規範性を重んじる会社法や税法の硬直的な考え方は、市場機能や効率性を優先するソーシャルビジネス(社会貢献事業)の立上げに意欲的な社会起業家(social entrepreneurs)、さらにはや社会的責任ポートフォリオ投資(SRI=socially responsible investment)を望む社会投資家(social investors)、の現実のデマンド(demands)に真摯に応えていないとの声もある。(ちなみに、連邦国家であるアメリカにおいては、各州は、州法で会社法や非営利・公益法人法など私法を自在にデザインできる。単一国家である日本とは異なる。)
社会投資家の要望に応えようということで、アメリカ諸州においては、伝統的な非営利/公益 団体や営利会社とは異なる、あるいは双方の特性を生かしたともいえる、社会貢献事業の受け皿となる新たなビークルを法認してきている。営利事業と非営利/公益活動(社会貢献事業)を「ツー・イン・ワン(two in one)」で行うことができるようなビークルの法制化をすすめてきている。社会起業家が、エクイティキャピタルの手法を駆使して営利事業活動を行い、その果実の全部または一部を効率的に社会貢献事業に費消、活用できるようにしようというわけである。こうした新たなビークルは、一般に「営利/非営利ハイブリッド事業体(for-profit/not-for-profit hybrid entity)」(以下、たんに「ハイブリッド事業体」ともいう。)と呼ばれる。「社会的営利会社(social primacy company)」、「社会的企業(social enterprise)」という呼び名も使われている。
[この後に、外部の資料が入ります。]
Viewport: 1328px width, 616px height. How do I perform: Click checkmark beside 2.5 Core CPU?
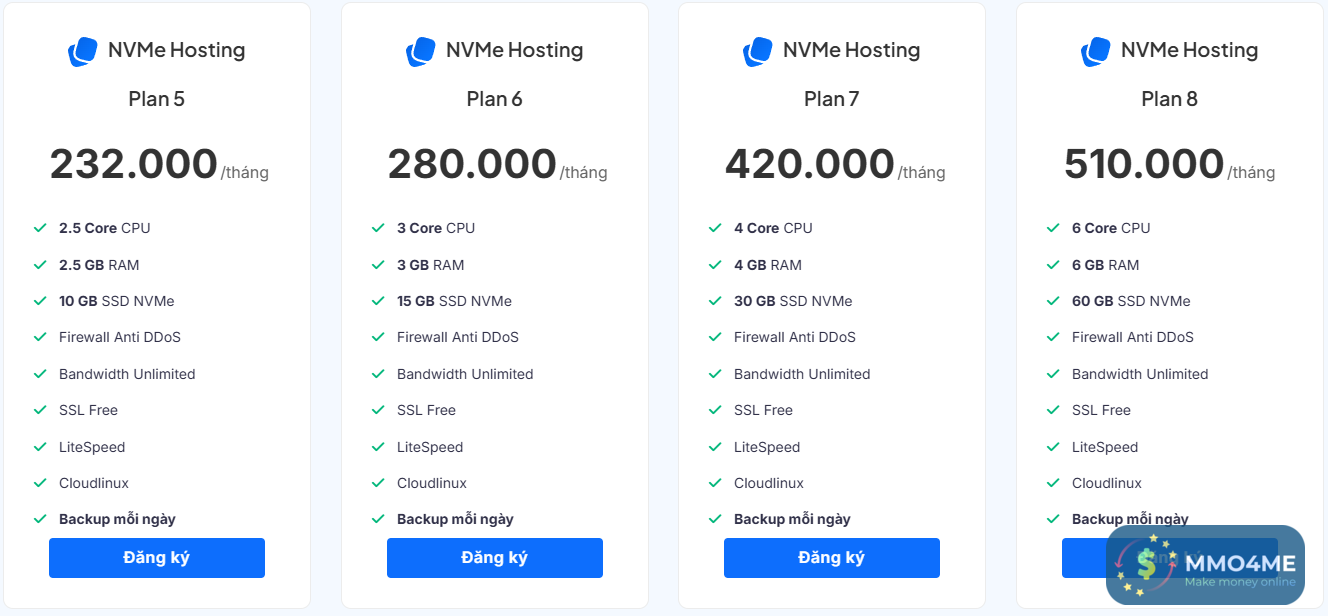point(40,228)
諸州が法認した新たなハイブリッドなビークルは大きく三つの分けることができる。一つは、合同会社(LLC=limited liability company)の仕組みを応用した営利/非営利ハイブリッド事業体、例えば「低収益合同会社(L3C=low profit limited liability company)」を法認する州である。一般に、L3Cは、助成財団/基金(非事業型の私立財団/private foundation)から出資を仰ぎたい場合に使われるビークルである。二つ目は、「社会益増進会社(B会社/B corporation=benefit corporation)」である。そして、三つ目は、社会目的会社(SPC=social purpose corporation)である。
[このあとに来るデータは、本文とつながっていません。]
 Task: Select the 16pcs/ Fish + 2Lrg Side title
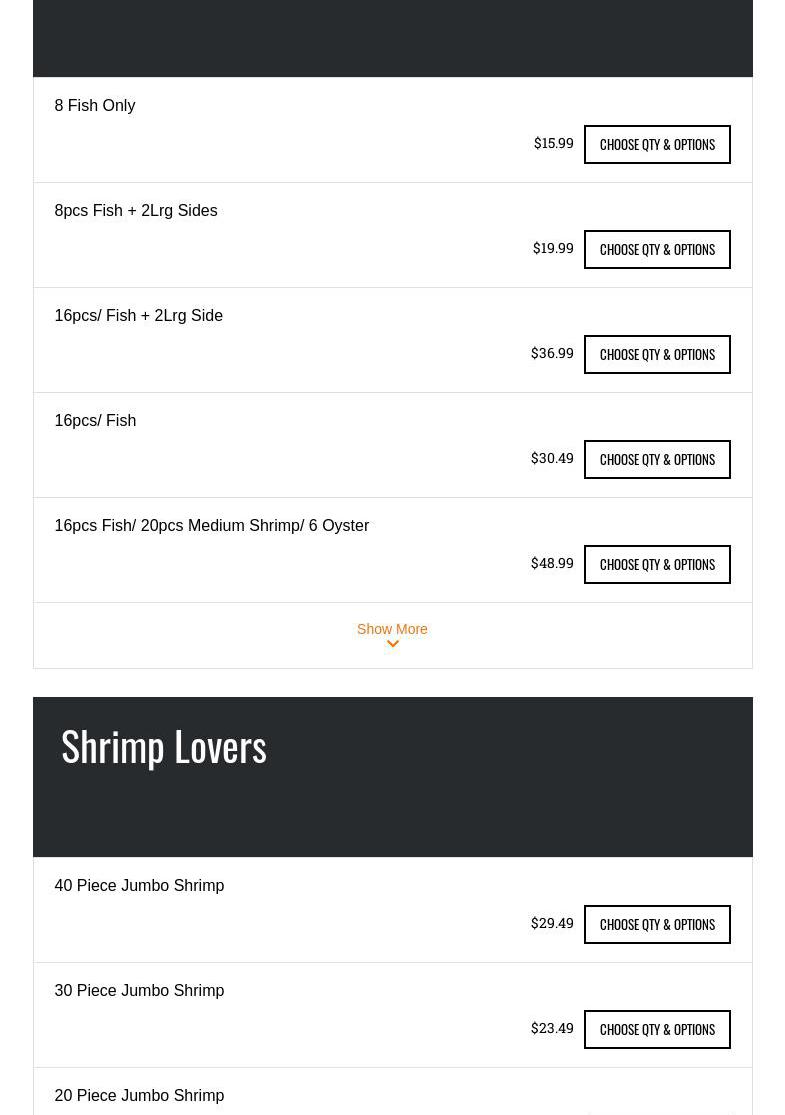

ちなみに、アメリカ諸州の合同会社(LLC)は、連邦法人所得課税取扱上、S法人(S corporation=small business corporation/小規模事業会社)特例課税(以下「S法人」という。)制度としてパススルー課税(pass-through taxation)【法人事業体の段階では課税されず、損益は配賦(パススルー)ができ、構成員/社員課税】の選択ができるようにデザインされている(内国歳入法典/IRC 1363条a項)。この結果、経済的二重課税を避けられる。日本の合同会社法制や税制では、法人と構成員との双方に経済的二重課税が行われるが、アメリカ法制や税制では、日本とは異なり、経済的二重課税が避けられる仕組みになっている。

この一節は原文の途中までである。